-- begin Data provided --

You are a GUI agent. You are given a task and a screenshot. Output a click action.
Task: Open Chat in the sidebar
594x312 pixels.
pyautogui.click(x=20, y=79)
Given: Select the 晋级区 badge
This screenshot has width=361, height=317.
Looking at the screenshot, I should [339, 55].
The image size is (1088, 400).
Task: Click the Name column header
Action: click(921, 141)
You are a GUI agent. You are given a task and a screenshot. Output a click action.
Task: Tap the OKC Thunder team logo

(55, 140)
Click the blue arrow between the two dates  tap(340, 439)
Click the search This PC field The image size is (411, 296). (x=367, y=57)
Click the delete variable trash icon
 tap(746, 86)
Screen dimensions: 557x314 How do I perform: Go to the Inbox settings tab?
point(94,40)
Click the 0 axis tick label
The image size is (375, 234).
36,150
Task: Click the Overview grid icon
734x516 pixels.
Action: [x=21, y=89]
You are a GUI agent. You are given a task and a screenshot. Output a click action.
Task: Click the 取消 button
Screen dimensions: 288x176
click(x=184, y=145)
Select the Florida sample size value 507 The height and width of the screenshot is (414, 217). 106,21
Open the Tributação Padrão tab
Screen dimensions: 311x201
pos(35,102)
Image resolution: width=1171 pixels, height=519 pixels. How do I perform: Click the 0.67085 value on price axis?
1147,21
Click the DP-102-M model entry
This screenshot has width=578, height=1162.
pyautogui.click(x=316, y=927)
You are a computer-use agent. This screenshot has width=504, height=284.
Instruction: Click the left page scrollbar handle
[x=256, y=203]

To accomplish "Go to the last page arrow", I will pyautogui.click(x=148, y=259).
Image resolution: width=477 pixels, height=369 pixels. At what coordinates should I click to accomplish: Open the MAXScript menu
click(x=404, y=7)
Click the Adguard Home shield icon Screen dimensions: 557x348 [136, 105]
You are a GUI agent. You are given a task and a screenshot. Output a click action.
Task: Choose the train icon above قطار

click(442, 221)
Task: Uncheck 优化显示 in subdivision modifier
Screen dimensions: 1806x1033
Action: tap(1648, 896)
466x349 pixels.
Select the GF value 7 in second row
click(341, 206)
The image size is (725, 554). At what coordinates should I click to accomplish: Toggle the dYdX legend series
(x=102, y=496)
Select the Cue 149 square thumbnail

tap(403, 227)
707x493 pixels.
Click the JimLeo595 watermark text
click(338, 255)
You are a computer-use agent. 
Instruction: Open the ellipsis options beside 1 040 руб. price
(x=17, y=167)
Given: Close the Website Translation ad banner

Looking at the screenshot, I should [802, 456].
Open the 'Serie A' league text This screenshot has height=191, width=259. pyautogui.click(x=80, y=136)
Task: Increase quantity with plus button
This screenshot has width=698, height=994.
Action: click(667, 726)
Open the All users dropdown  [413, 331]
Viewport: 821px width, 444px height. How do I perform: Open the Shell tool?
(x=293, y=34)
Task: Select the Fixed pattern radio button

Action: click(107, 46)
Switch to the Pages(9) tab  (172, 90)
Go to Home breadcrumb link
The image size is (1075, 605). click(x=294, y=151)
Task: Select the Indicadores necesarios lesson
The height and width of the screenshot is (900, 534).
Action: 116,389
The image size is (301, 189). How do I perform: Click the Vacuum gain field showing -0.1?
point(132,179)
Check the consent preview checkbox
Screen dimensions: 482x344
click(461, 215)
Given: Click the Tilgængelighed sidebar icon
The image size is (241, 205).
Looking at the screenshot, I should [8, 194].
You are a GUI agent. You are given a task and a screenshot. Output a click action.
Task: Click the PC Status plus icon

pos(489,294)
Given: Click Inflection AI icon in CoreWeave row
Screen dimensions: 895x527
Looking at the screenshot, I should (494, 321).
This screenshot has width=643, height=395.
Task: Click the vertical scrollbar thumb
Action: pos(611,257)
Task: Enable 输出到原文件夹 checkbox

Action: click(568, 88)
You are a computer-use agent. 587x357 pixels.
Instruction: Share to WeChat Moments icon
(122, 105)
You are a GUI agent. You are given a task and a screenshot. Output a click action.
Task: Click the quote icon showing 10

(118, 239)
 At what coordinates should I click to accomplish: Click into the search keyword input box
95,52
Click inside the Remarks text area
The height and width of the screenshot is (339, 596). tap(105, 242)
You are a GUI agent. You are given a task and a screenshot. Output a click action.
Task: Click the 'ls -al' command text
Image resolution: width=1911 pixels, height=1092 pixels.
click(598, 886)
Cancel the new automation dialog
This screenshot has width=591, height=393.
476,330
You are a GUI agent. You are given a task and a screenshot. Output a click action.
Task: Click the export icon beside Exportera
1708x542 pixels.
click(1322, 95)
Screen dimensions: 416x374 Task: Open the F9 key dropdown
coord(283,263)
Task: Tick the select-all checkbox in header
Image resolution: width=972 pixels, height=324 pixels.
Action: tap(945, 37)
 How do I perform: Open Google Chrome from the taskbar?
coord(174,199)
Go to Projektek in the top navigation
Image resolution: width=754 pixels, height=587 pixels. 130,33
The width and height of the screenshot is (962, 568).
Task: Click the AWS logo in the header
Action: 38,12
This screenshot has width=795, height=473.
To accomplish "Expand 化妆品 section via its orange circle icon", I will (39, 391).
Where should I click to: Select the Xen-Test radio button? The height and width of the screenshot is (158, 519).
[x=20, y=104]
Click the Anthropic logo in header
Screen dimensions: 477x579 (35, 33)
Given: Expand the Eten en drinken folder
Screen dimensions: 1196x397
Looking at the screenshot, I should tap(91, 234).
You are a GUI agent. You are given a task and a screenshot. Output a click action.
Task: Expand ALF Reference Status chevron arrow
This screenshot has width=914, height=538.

-- end Data provided --

* [Task to complete]: Turn every line of the items above into a Markdown table with the columns "Row" and "Line", numbering each row and skipping blank lines.

* [Written answer]:
| Row | Line |
|---|---|
| 1 | You are a GUI agent. You are given a task and a screenshot. Output a click action. |
| 2 | Task: Open Chat in the sidebar |
| 3 | 594x312 pixels. |
| 4 | pyautogui.click(x=20, y=79) |
| 5 | Given: Select the 晋级区 badge |
| 6 | This screenshot has width=361, height=317. |
| 7 | Looking at the screenshot, I should [339, 55]. |
| 8 | The image size is (1088, 400). |
| 9 | Task: Click the Name column header |
| 10 | Action: click(921, 141) |
| 11 | You are a GUI agent. You are given a task and a screenshot. Output a click action. |
| 12 | Task: Tap the OKC Thunder team logo |
| 13 | (55, 140) |
| 14 | Click the blue arrow between the two dates  tap(340, 439) |
| 15 | Click the search This PC field The image size is (411, 296). (x=367, y=57) |
| 16 | Click the delete variable trash icon |
| 17 |  tap(746, 86) |
| 18 | Screen dimensions: 557x314 How do I perform: Go to the Inbox settings tab? |
| 19 | point(94,40) |
| 20 | Click the 0 axis tick label |
| 21 | The image size is (375, 234). |
| 22 | 36,150 |
| 23 | Task: Click the Overview grid icon |
| 24 | 734x516 pixels. |
| 25 | Action: [x=21, y=89] |
| 26 | You are a GUI agent. You are given a task and a screenshot. Output a click action. |
| 27 | Task: Click the 取消 button |
| 28 | Screen dimensions: 288x176 |
| 29 | click(x=184, y=145) |
| 30 | Select the Florida sample size value 507 The height and width of the screenshot is (414, 217). 106,21 |
| 31 | Open the Tributação Padrão tab |
| 32 | Screen dimensions: 311x201 |
| 33 | pos(35,102) |
| 34 | Image resolution: width=1171 pixels, height=519 pixels. How do I perform: Click the 0.67085 value on price axis? |
| 35 | 1147,21 |
| 36 | Click the DP-102-M model entry |
| 37 | This screenshot has width=578, height=1162. |
| 38 | pyautogui.click(x=316, y=927) |
| 39 | You are a computer-use agent. This screenshot has width=504, height=284. |
| 40 | Instruction: Click the left page scrollbar handle |
| 41 | [x=256, y=203] |
| 42 | To accomplish "Go to the last page arrow", I will pyautogui.click(x=148, y=259). |
| 43 | Image resolution: width=477 pixels, height=369 pixels. At what coordinates should I click to accomplish: Open the MAXScript menu |
| 44 | click(x=404, y=7) |
| 45 | Click the Adguard Home shield icon Screen dimensions: 557x348 [136, 105] |
| 46 | You are a GUI agent. You are given a task and a screenshot. Output a click action. |
| 47 | Task: Choose the train icon above قطار |
| 48 | click(442, 221) |
| 49 | Task: Uncheck 优化显示 in subdivision modifier |
| 50 | Screen dimensions: 1806x1033 |
| 51 | Action: tap(1648, 896) |
| 52 | 466x349 pixels. |
| 53 | Select the GF value 7 in second row |
| 54 | click(341, 206) |
| 55 | The image size is (725, 554). At what coordinates should I click to accomplish: Toggle the dYdX legend series |
| 56 | (x=102, y=496) |
| 57 | Select the Cue 149 square thumbnail |
| 58 | tap(403, 227) |
| 59 | 707x493 pixels. |
| 60 | Click the JimLeo595 watermark text |
| 61 | click(338, 255) |
| 62 | You are a computer-use agent.  |
| 63 | Instruction: Open the ellipsis options beside 1 040 руб. price |
| 64 | (x=17, y=167) |
| 65 | Given: Close the Website Translation ad banner |
| 66 | Looking at the screenshot, I should [802, 456]. |
| 67 | Open the 'Serie A' league text This screenshot has height=191, width=259. pyautogui.click(x=80, y=136) |
| 68 | Task: Increase quantity with plus button |
| 69 | This screenshot has width=698, height=994. |
| 70 | Action: click(667, 726) |
| 71 | Open the All users dropdown  [413, 331] |
| 72 | Viewport: 821px width, 444px height. How do I perform: Open the Shell tool? |
| 73 | (x=293, y=34) |
| 74 | Task: Select the Fixed pattern radio button |
| 75 | Action: click(107, 46) |
| 76 | Switch to the Pages(9) tab  (172, 90) |
| 77 | Go to Home breadcrumb link |
| 78 | The image size is (1075, 605). click(x=294, y=151) |
| 79 | Task: Select the Indicadores necesarios lesson |
| 80 | The height and width of the screenshot is (900, 534). |
| 81 | Action: 116,389 |
| 82 | The image size is (301, 189). How do I perform: Click the Vacuum gain field showing -0.1? |
| 83 | point(132,179) |
| 84 | Check the consent preview checkbox |
| 85 | Screen dimensions: 482x344 |
| 86 | click(461, 215) |
| 87 | Given: Click the Tilgængelighed sidebar icon |
| 88 | The image size is (241, 205). |
| 89 | Looking at the screenshot, I should [8, 194]. |
| 90 | You are a GUI agent. You are given a task and a screenshot. Output a click action. |
| 91 | Task: Click the PC Status plus icon |
| 92 | pos(489,294) |
| 93 | Given: Click Inflection AI icon in CoreWeave row |
| 94 | Screen dimensions: 895x527 |
| 95 | Looking at the screenshot, I should (494, 321). |
| 96 | This screenshot has width=643, height=395. |
| 97 | Task: Click the vertical scrollbar thumb |
| 98 | Action: pos(611,257) |
| 99 | Task: Enable 输出到原文件夹 checkbox |
| 100 | Action: click(568, 88) |
| 101 | You are a computer-use agent. 587x357 pixels. |
| 102 | Instruction: Share to WeChat Moments icon |
| 103 | (122, 105) |
| 104 | You are a GUI agent. You are given a task and a screenshot. Output a click action. |
| 105 | Task: Click the quote icon showing 10 |
| 106 | (118, 239) |
| 107 |  At what coordinates should I click to accomplish: Click into the search keyword input box |
| 108 | 95,52 |
| 109 | Click inside the Remarks text area |
| 110 | The height and width of the screenshot is (339, 596). tap(105, 242) |
| 111 | You are a GUI agent. You are given a task and a screenshot. Output a click action. |
| 112 | Task: Click the 'ls -al' command text |
| 113 | Image resolution: width=1911 pixels, height=1092 pixels. |
| 114 | click(598, 886) |
| 115 | Cancel the new automation dialog |
| 116 | This screenshot has width=591, height=393. |
| 117 | 476,330 |
| 118 | You are a GUI agent. You are given a task and a screenshot. Output a click action. |
| 119 | Task: Click the export icon beside Exportera |
| 120 | 1708x542 pixels. |
| 121 | click(1322, 95) |
| 122 | Screen dimensions: 416x374 Task: Open the F9 key dropdown |
| 123 | coord(283,263) |
| 124 | Task: Tick the select-all checkbox in header |
| 125 | Image resolution: width=972 pixels, height=324 pixels. |
| 126 | Action: tap(945, 37) |
| 127 |  How do I perform: Open Google Chrome from the taskbar? |
| 128 | coord(174,199) |
| 129 | Go to Projektek in the top navigation |
| 130 | Image resolution: width=754 pixels, height=587 pixels. 130,33 |
| 131 | The width and height of the screenshot is (962, 568). |
| 132 | Task: Click the AWS logo in the header |
| 133 | Action: 38,12 |
| 134 | This screenshot has width=795, height=473. |
| 135 | To accomplish "Expand 化妆品 section via its orange circle icon", I will (39, 391). |
| 136 | Where should I click to: Select the Xen-Test radio button? The height and width of the screenshot is (158, 519). |
| 137 | [x=20, y=104] |
| 138 | Click the Anthropic logo in header |
| 139 | Screen dimensions: 477x579 (35, 33) |
| 140 | Given: Expand the Eten en drinken folder |
| 141 | Screen dimensions: 1196x397 |
| 142 | Looking at the screenshot, I should tap(91, 234). |
| 143 | You are a GUI agent. You are given a task and a screenshot. Output a click action. |
| 144 | Task: Expand ALF Reference Status chevron arrow |
| 145 | This screenshot has width=914, height=538. |